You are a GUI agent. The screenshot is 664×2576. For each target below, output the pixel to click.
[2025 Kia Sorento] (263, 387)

...

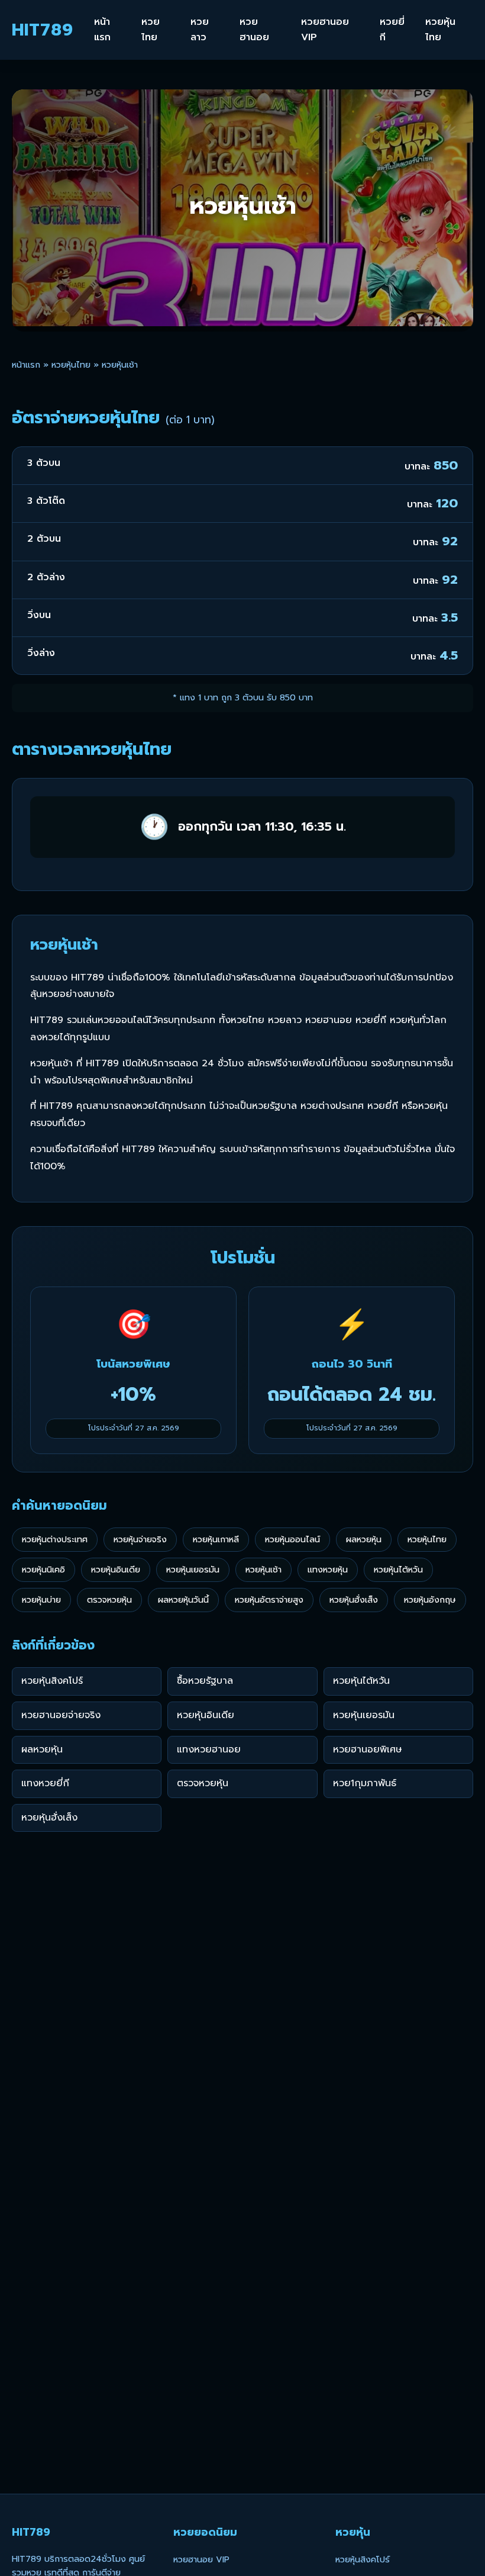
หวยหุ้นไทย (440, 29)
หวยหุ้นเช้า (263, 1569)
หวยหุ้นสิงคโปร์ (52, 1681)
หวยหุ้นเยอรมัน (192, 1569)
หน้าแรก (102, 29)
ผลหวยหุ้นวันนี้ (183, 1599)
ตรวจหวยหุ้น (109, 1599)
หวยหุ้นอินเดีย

---

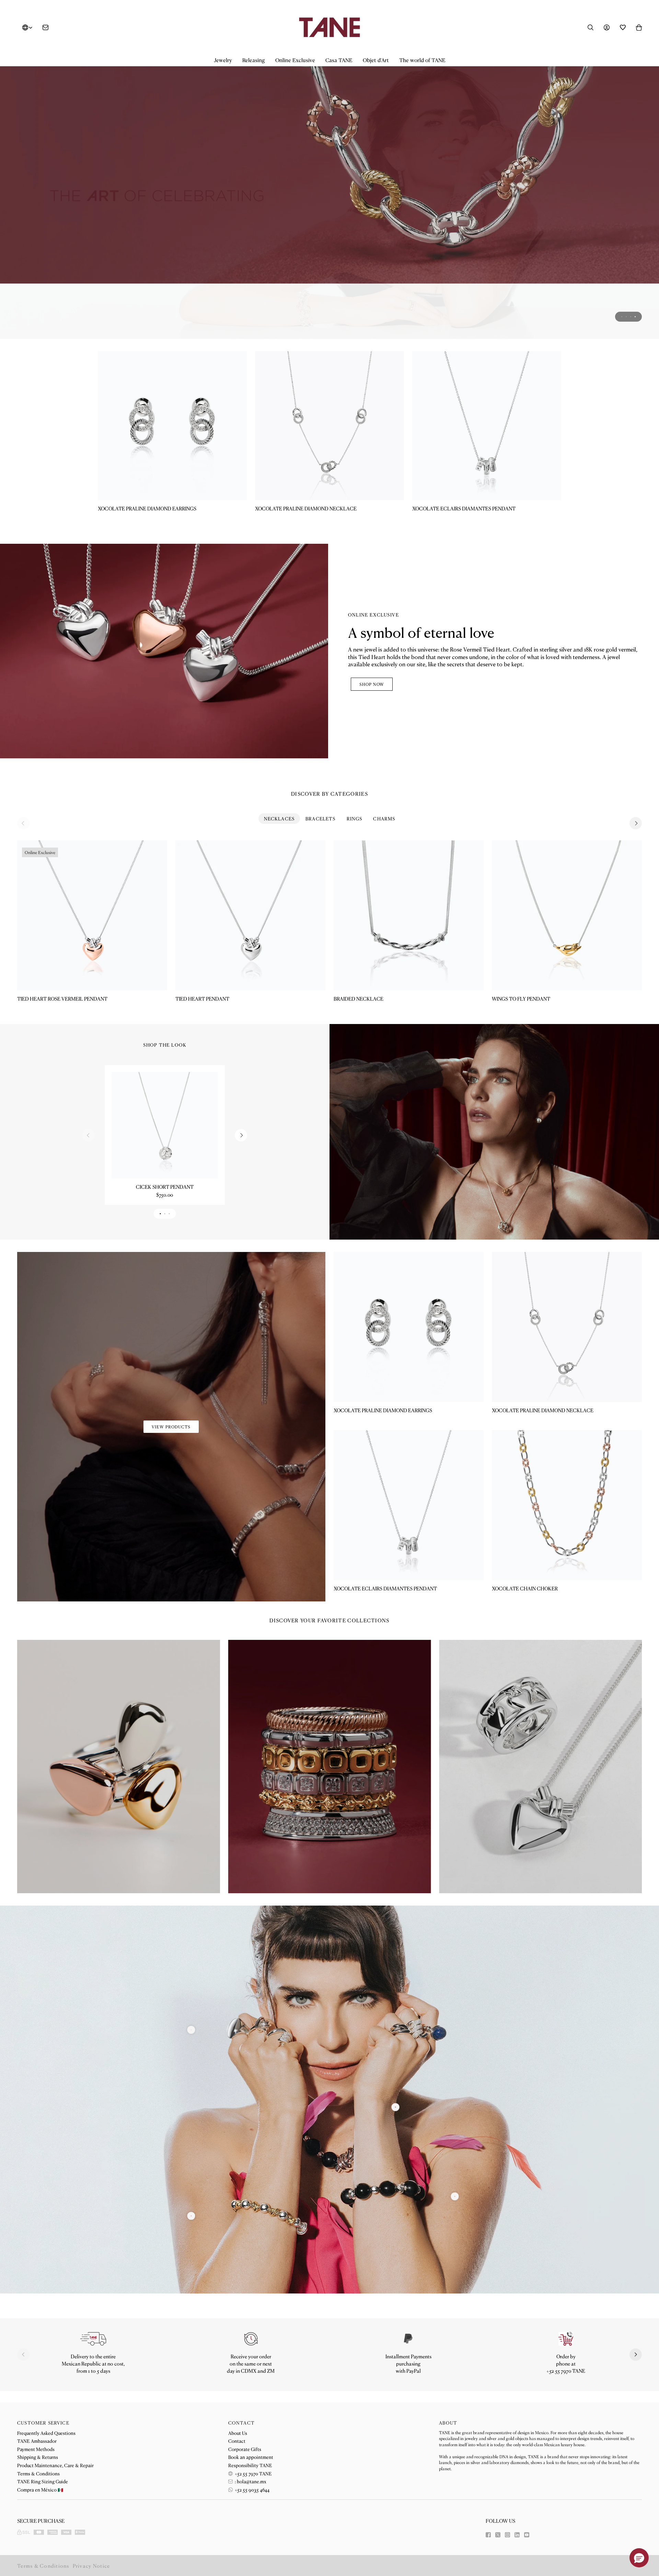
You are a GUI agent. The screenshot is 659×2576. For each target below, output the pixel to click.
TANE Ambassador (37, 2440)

▸ What is being asked
Looking at the material above, state the number of lines holding the word "output", and only that number.

▸ Result
2